Truth is a torch, but a huge one, and so it is only with blinking eyes that we all of us try to get past it, in actual terror of being burnt.

121

'The wise have much in common with one another.' Æschylus .

122

The really foolish thing in men who are otherwise intelligent is that they fail to understand what another person says, when he does not exactly hit upon the right way of saying it.

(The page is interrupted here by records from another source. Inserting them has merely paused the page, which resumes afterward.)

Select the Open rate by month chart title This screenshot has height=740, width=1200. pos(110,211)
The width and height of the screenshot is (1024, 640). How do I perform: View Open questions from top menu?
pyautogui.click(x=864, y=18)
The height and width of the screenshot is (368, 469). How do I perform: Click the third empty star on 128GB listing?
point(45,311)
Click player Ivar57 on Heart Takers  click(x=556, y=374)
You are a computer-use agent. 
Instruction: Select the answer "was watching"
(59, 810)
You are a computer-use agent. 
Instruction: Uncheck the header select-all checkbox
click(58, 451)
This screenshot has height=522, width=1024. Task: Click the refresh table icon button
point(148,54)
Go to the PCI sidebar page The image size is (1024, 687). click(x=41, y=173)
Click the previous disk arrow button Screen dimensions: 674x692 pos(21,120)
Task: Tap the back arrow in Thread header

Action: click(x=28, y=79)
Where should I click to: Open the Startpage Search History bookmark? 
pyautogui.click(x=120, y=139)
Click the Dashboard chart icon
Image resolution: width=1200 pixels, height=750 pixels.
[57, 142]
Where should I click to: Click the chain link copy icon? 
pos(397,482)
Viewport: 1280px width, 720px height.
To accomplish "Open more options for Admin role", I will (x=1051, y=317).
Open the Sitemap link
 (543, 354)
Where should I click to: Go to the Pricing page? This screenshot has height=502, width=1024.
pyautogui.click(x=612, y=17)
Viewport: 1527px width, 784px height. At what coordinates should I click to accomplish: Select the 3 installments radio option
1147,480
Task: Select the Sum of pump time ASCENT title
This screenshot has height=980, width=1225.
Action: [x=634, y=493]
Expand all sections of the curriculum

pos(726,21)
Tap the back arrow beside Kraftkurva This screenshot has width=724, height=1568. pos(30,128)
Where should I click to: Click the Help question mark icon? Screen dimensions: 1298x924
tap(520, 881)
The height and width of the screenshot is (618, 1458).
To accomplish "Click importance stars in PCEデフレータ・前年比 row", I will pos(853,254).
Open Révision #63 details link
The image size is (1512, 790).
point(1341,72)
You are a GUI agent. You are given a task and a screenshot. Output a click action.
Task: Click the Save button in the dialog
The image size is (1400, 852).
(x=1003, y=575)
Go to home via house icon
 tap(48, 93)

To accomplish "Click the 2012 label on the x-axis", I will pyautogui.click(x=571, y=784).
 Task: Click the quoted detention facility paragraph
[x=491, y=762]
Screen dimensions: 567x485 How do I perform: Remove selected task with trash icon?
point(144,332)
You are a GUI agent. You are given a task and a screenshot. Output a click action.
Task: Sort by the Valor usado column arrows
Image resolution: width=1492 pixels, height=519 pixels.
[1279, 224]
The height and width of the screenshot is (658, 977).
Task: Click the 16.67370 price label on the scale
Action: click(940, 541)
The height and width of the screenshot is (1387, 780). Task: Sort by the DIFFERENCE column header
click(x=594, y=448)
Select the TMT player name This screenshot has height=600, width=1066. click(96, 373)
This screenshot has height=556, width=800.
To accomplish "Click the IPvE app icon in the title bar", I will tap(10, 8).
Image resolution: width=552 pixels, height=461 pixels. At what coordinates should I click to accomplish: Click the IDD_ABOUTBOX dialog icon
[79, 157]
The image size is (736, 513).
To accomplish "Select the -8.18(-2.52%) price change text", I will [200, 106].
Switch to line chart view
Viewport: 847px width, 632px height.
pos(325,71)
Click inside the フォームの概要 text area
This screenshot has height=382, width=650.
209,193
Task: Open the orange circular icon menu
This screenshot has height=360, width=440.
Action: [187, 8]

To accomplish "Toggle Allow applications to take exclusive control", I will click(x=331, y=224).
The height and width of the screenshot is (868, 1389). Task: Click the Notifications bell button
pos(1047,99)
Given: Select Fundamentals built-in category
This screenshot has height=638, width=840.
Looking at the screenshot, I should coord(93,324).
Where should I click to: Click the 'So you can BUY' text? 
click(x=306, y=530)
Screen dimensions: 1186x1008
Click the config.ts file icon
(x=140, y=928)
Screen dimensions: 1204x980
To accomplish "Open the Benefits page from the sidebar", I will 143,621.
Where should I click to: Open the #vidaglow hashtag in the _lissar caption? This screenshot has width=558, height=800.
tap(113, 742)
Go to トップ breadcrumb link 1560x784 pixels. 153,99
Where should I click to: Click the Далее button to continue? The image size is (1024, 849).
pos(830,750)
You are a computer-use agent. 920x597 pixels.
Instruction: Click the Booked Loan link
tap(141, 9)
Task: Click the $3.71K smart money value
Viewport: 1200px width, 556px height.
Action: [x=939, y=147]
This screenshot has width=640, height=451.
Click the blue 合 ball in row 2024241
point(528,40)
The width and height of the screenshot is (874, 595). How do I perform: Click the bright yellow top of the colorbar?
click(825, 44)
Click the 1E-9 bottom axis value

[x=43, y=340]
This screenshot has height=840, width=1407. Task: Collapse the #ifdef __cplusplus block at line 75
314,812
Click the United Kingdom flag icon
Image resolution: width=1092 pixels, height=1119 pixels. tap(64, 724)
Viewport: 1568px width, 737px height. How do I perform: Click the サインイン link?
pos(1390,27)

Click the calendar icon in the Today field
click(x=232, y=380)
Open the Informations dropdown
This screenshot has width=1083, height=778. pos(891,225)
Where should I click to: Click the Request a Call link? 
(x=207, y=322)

Because a man speaks, he thinks he is able to speak about language.

124

One need only grow old to become gentler in one's judgments. I see no fault committed which I could not have committed myself.

125

The man who acts never has any conscience; no one has any conscience but the man who thinks.

126

Why should those who are happy expect one who is miserable to die before them in a graceful attitude, like the gladiator before the Roman mob?

127

Some one asked Timon about the education of his children. 'Let them,' he said, 'be instructed in that which they will never understand.'

128

There are people whom I wish well, and would that I could wish better.

129

By force of habit we look at a clock that has run down as if it were still going, and we gaze at the face of a beauty as though she still loved.

130

Hatred is active displeasure, envy passive. We need not wonder that envy turns so soon to hatred.

131

There is something magical in rhythm; it even makes us believe that we possess the sublime.

132

Dilettantism treated seriously, and knowledge pursued mechanically, end by becoming pedantry.

133

No one but the master can promote the cause of Art. Patrons help the master,—that is right and proper; but that does not always mean that Art is helped.

134

The most foolish of all errors is for clever young men to believe that they forfeit their originality in recognising a truth which has already been recognised by others.

135

Scholars are generally malignant when they are refuting others; and if they think a man is making a mistake, they straightway look upon him as their mortal enemy.

136

Beauty can never really understand itself.

III

137

It is much easier to recognise error than to find truth; for error lies on the surface and may be overcome; but truth lies in the depths, and to search for it is not given to every one.

138

We all live on the past, and through the past are destroyed.

139

We are no sooner about to learn some great lesson than we take refuge in our own innate poverty of soul, and yet for all that the lesson has not been quite in vain.

140

The world of empirical morality consists for the most part of nothing but ill–will and envy.